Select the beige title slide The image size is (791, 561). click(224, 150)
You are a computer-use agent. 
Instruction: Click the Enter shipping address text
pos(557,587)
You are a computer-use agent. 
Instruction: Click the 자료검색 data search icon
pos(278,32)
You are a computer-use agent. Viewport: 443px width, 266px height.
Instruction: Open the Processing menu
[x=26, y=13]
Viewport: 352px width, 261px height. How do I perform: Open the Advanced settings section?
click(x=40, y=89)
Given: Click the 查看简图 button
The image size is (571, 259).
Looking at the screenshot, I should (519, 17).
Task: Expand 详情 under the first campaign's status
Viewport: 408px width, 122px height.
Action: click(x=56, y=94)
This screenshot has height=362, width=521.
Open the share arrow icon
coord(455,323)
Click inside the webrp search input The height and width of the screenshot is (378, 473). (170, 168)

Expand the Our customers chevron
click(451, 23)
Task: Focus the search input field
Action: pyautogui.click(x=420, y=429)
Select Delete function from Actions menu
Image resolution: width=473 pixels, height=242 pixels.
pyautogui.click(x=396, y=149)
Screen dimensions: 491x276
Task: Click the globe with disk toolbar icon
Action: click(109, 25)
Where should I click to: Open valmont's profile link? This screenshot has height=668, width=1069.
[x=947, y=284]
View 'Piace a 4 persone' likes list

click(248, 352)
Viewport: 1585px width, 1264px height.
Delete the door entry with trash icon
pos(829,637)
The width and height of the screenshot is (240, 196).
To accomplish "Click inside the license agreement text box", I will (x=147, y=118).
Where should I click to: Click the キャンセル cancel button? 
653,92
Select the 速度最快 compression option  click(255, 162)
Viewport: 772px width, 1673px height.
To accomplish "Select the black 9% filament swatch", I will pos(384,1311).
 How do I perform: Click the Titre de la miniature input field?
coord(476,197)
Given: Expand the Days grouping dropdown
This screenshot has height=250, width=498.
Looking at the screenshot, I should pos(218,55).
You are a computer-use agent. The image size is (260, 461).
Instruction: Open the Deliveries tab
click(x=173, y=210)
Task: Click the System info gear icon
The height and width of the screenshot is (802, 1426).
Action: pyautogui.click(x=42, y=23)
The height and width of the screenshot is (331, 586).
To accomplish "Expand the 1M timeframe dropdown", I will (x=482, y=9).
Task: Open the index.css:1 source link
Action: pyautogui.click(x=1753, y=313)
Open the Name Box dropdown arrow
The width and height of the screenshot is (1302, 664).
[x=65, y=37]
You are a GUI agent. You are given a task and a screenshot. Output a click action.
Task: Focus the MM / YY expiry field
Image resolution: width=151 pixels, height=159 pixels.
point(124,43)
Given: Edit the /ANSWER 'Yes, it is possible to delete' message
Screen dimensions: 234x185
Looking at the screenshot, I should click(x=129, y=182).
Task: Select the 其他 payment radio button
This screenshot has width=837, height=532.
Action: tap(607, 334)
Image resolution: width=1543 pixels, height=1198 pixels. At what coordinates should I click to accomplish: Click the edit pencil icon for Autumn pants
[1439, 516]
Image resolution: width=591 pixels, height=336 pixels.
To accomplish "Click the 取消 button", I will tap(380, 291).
+ + +
● About this exercise
Give the count of lines in the data above holding the word "Select", and nothing beyond it.

● Output of the task
5